*Records from a data collection*

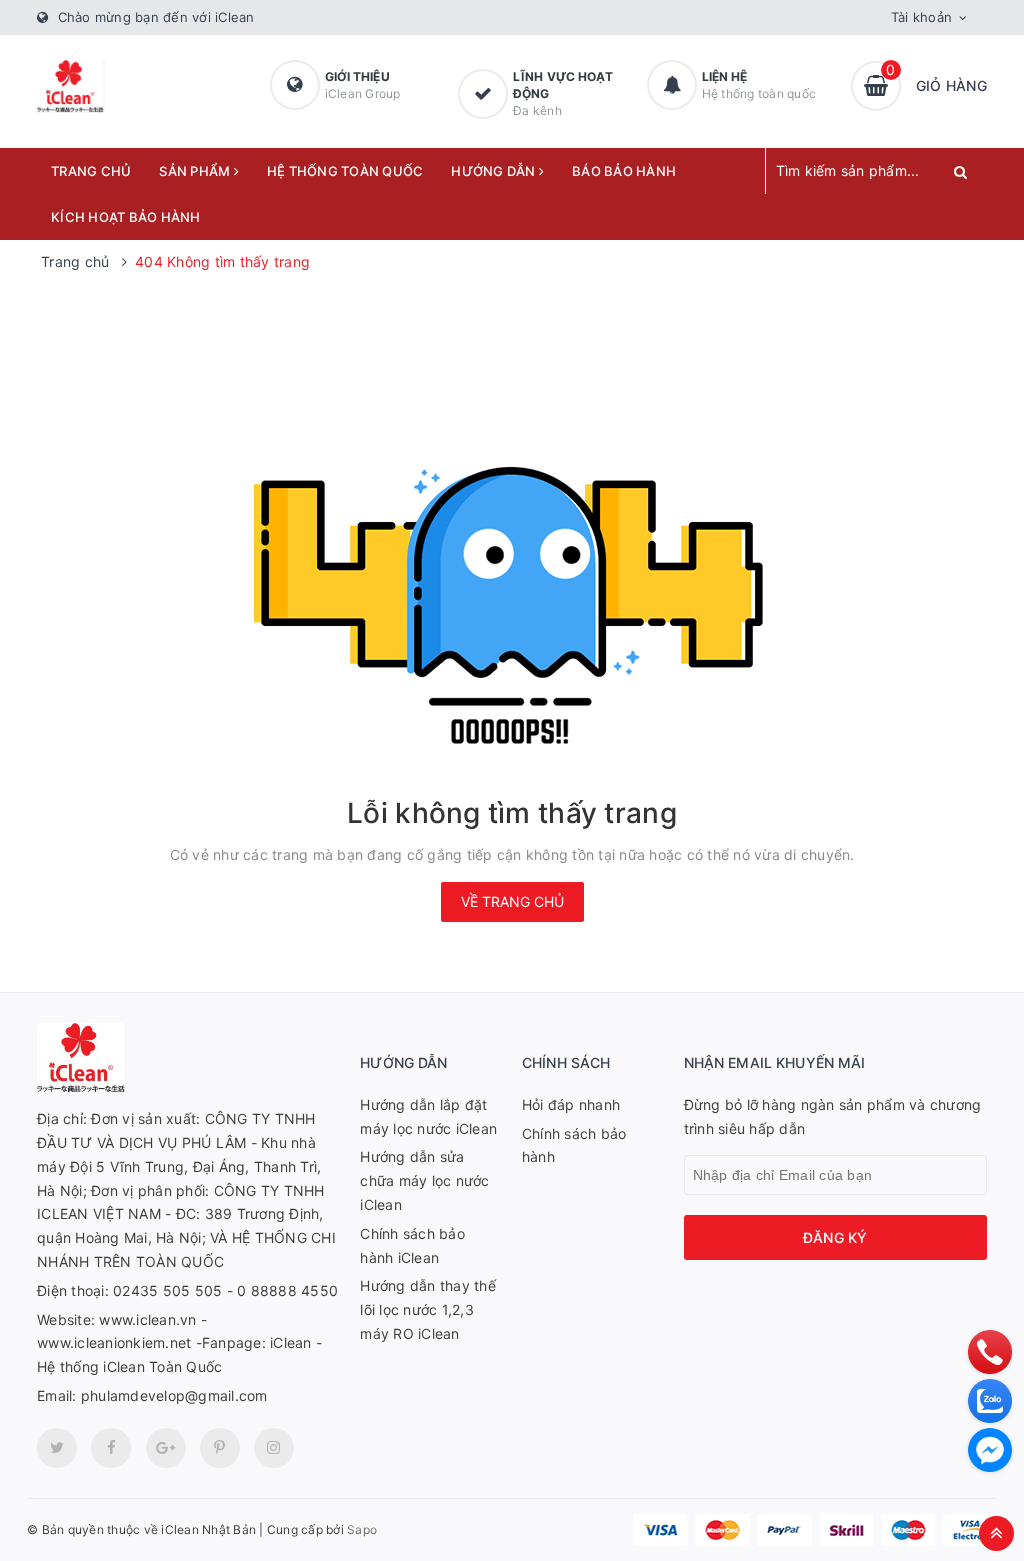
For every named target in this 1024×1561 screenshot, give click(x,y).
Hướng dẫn (495, 171)
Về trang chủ (512, 901)
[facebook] (111, 1448)
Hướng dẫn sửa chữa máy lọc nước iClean (424, 1180)
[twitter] (57, 1448)
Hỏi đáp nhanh (571, 1104)
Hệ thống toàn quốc (345, 171)
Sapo (362, 1529)
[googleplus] (166, 1448)
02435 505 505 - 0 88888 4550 (225, 1290)
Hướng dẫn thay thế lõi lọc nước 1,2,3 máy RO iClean (428, 1309)
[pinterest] (274, 1448)
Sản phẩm (196, 171)
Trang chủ (91, 171)
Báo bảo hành (624, 171)
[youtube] (220, 1448)
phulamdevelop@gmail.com (174, 1395)
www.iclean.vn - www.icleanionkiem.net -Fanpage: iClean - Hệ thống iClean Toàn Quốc (179, 1343)
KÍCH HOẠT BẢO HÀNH (126, 217)
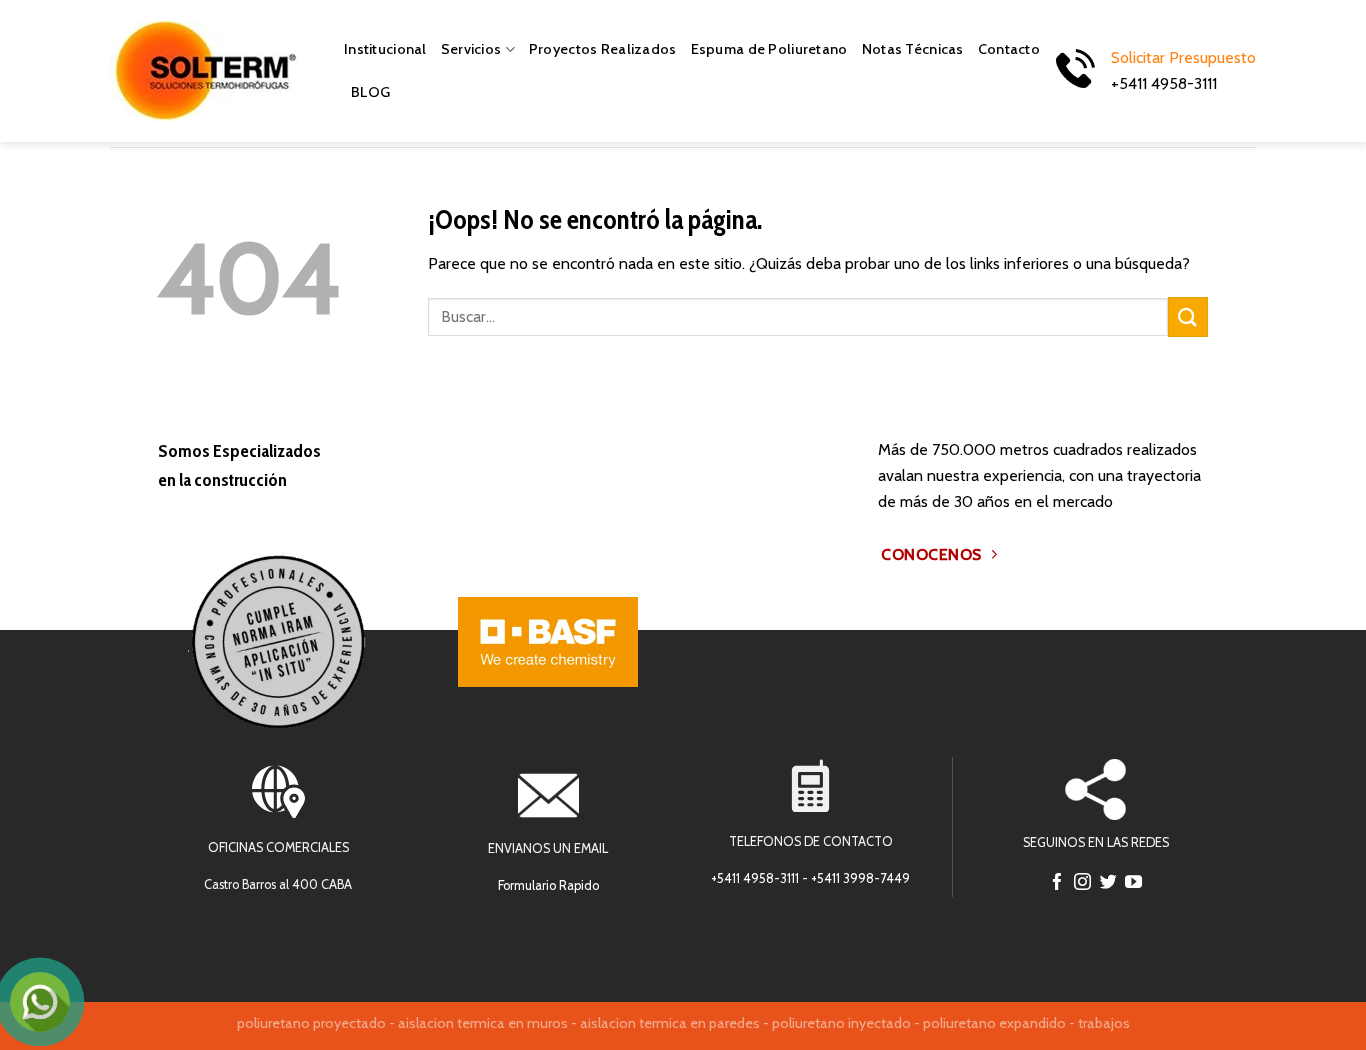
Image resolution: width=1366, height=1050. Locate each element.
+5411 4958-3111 (755, 878)
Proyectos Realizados (603, 49)
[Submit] (1188, 316)
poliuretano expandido (994, 1023)
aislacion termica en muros (483, 1023)
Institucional (385, 49)
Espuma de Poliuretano (769, 49)
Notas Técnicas (913, 49)
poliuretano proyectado (311, 1023)
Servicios (471, 49)
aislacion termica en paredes (670, 1023)
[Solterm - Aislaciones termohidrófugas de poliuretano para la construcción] (212, 71)
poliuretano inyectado (841, 1023)
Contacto (1009, 49)
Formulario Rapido (548, 885)
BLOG (370, 92)
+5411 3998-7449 (860, 878)
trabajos (1104, 1023)
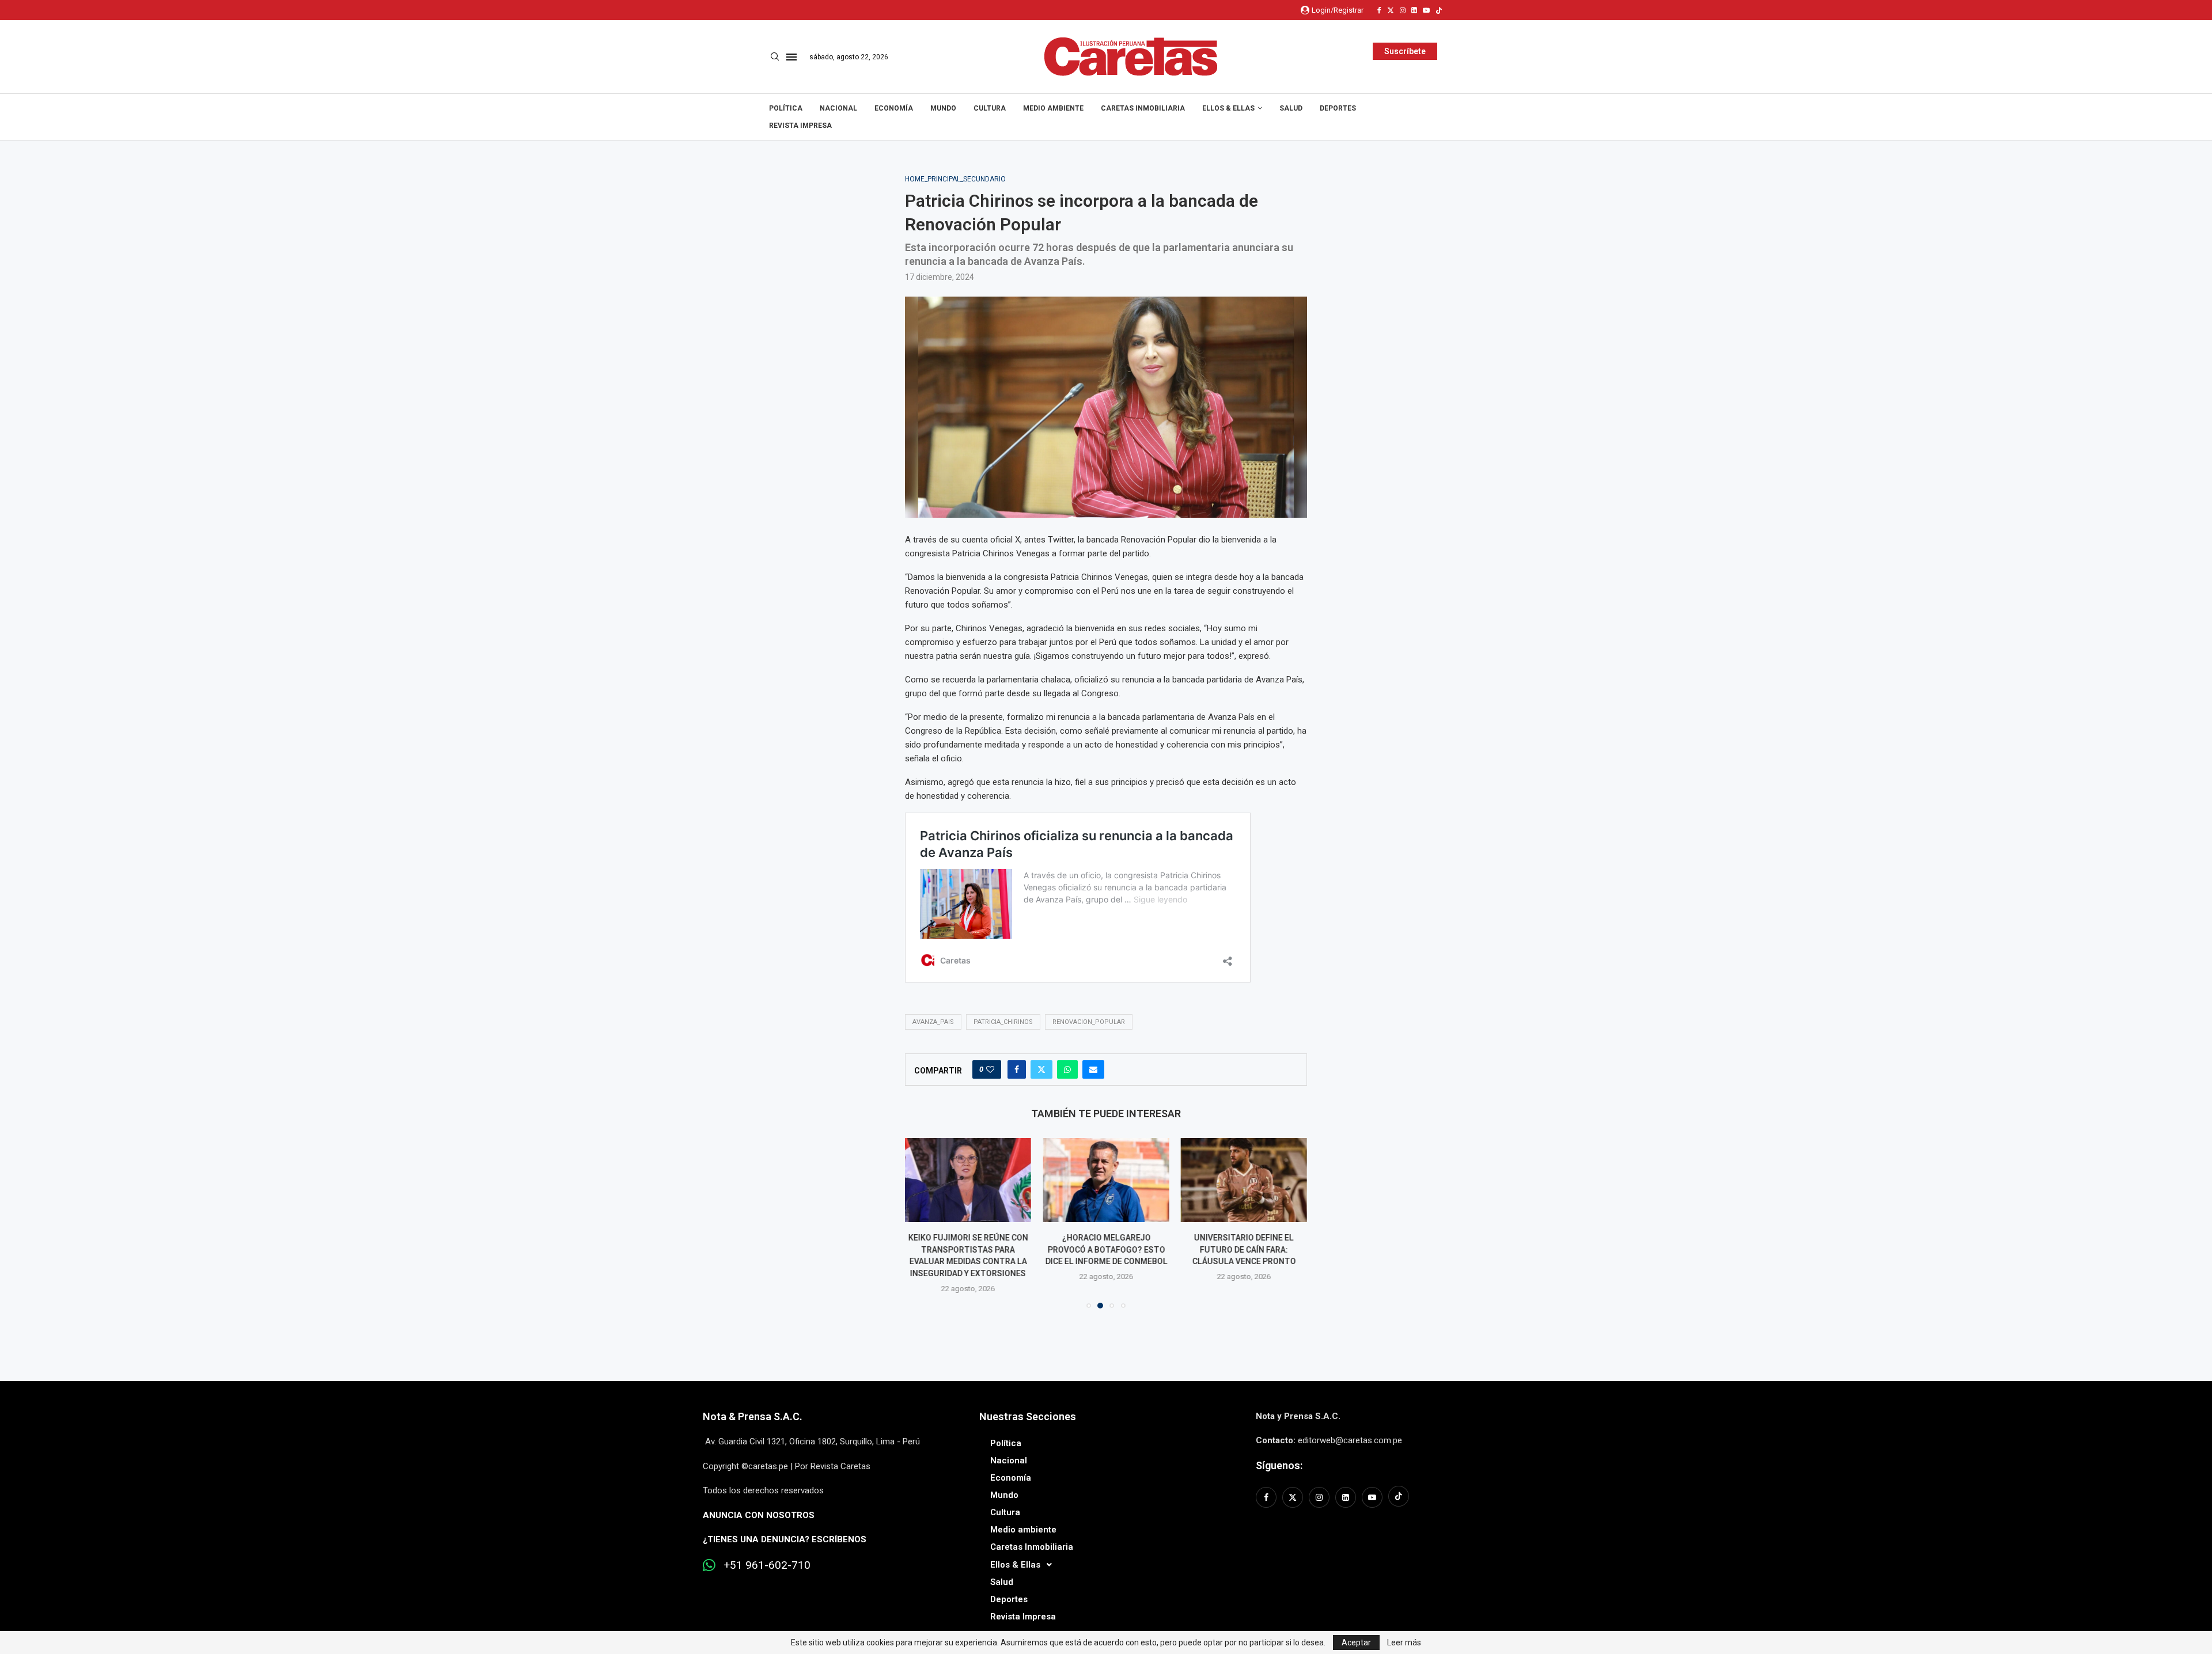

*What this task involves*
From the records above, extract the lines from the one holding "Hướng dẫn thay" through the one holding "aislacion termica en paredes (670, 1023)", word for word; omit the pictures.

*Task output*
Hướng dẫn thay thế lõi lọc nước 1,2,3 máy RO iClean (428, 1309)
[pinterest] (274, 1448)
Sản phẩm (196, 171)
Trang chủ (91, 171)
Báo bảo hành (624, 171)
[youtube] (220, 1448)
phulamdevelop@gmail.com (174, 1395)
www.iclean.vn - www.icleanionkiem.net -Fanpage: iClean - Hệ thống iClean Toàn Quốc (179, 1343)
KÍCH HOẠT BẢO HÀNH (126, 217)
Image resolution: width=1366, height=1050. Locate each element.
+5411 4958-3111 (755, 878)
Proyectos Realizados (603, 49)
[Submit] (1188, 316)
poliuretano expandido (994, 1023)
aislacion termica en muros (483, 1023)
Institucional (385, 49)
Espuma de Poliuretano (769, 49)
Notas Técnicas (913, 49)
poliuretano proyectado (311, 1023)
Servicios (471, 49)
aislacion termica en paredes (670, 1023)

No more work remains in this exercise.